**What is required**
Give again, word for word, every line in the entries below from the line with "Collapse the Error event type group" up to and including the line with "Screen dimensions: 616x860", and no other line.

**Given data**

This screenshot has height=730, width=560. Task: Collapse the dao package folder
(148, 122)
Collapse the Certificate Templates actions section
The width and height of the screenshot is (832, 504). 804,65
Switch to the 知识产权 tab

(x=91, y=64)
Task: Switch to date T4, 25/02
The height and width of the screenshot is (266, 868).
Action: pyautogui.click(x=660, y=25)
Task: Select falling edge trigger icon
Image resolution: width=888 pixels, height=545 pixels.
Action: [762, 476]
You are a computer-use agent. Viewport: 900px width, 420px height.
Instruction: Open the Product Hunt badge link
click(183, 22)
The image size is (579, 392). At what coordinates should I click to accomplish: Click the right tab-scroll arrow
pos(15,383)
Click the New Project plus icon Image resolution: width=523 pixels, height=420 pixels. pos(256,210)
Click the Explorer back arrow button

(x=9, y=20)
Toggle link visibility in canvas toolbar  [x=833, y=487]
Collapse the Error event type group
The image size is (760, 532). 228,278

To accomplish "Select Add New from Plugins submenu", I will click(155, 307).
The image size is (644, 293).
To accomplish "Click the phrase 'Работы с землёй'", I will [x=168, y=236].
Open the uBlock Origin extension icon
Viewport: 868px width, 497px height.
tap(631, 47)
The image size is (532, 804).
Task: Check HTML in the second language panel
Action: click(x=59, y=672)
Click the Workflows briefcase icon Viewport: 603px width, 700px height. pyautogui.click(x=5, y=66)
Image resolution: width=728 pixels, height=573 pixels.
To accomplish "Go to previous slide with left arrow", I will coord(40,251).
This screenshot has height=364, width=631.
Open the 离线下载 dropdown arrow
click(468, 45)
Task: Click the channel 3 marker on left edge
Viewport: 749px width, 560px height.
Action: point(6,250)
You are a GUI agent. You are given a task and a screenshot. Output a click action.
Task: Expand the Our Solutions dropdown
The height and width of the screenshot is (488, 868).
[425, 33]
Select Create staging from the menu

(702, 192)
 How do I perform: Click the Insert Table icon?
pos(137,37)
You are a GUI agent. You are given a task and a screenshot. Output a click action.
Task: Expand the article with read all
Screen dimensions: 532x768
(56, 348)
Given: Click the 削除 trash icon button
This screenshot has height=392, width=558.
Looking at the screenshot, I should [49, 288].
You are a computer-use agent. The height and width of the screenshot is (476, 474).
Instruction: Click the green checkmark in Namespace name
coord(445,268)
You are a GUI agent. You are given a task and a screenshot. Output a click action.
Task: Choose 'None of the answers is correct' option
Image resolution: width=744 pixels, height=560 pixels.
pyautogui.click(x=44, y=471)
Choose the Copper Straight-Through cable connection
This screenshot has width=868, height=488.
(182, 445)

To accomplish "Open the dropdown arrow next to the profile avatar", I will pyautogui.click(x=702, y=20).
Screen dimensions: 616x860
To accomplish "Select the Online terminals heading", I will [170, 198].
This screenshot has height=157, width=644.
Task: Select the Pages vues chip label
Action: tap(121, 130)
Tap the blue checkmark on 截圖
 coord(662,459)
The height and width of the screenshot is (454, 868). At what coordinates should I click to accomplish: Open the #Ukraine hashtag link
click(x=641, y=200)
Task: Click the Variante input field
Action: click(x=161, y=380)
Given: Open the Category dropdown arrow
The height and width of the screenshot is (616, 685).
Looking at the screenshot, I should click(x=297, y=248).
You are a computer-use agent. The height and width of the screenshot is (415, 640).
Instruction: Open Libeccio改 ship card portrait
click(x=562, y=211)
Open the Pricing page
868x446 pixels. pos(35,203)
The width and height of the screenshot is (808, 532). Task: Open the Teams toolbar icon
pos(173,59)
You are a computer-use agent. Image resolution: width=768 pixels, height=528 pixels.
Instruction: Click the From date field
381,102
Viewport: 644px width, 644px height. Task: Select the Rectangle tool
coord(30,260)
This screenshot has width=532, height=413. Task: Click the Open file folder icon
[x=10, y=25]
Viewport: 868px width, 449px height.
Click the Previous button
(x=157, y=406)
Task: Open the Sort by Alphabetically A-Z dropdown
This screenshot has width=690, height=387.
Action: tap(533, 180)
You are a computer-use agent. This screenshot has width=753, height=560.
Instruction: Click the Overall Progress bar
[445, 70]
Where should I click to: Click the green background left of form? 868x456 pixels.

**The completed task**
Collapse the Error event type group
The image size is (760, 532). 228,278

To accomplish "Select Add New from Plugins submenu", I will click(155, 307).
The image size is (644, 293).
To accomplish "Click the phrase 'Работы с землёй'", I will [x=168, y=236].
Open the uBlock Origin extension icon
Viewport: 868px width, 497px height.
tap(631, 47)
The image size is (532, 804).
Task: Check HTML in the second language panel
Action: click(x=59, y=672)
Click the Workflows briefcase icon Viewport: 603px width, 700px height. pyautogui.click(x=5, y=66)
Image resolution: width=728 pixels, height=573 pixels.
To accomplish "Go to previous slide with left arrow", I will coord(40,251).
This screenshot has height=364, width=631.
Open the 离线下载 dropdown arrow
click(468, 45)
Task: Click the channel 3 marker on left edge
Viewport: 749px width, 560px height.
Action: point(6,250)
You are a GUI agent. You are given a task and a screenshot. Output a click action.
Task: Expand the Our Solutions dropdown
The height and width of the screenshot is (488, 868).
[425, 33]
Select Create staging from the menu

(702, 192)
 How do I perform: Click the Insert Table icon?
pos(137,37)
You are a GUI agent. You are given a task and a screenshot. Output a click action.
Task: Expand the article with read all
Screen dimensions: 532x768
(56, 348)
Given: Click the 削除 trash icon button
This screenshot has height=392, width=558.
Looking at the screenshot, I should [49, 288].
You are a computer-use agent. The height and width of the screenshot is (476, 474).
Instruction: Click the green checkmark in Namespace name
coord(445,268)
You are a GUI agent. You are given a task and a screenshot. Output a click action.
Task: Choose 'None of the answers is correct' option
Image resolution: width=744 pixels, height=560 pixels.
pyautogui.click(x=44, y=471)
Choose the Copper Straight-Through cable connection
This screenshot has width=868, height=488.
(182, 445)

To accomplish "Open the dropdown arrow next to the profile avatar", I will pyautogui.click(x=702, y=20).
Screen dimensions: 616x860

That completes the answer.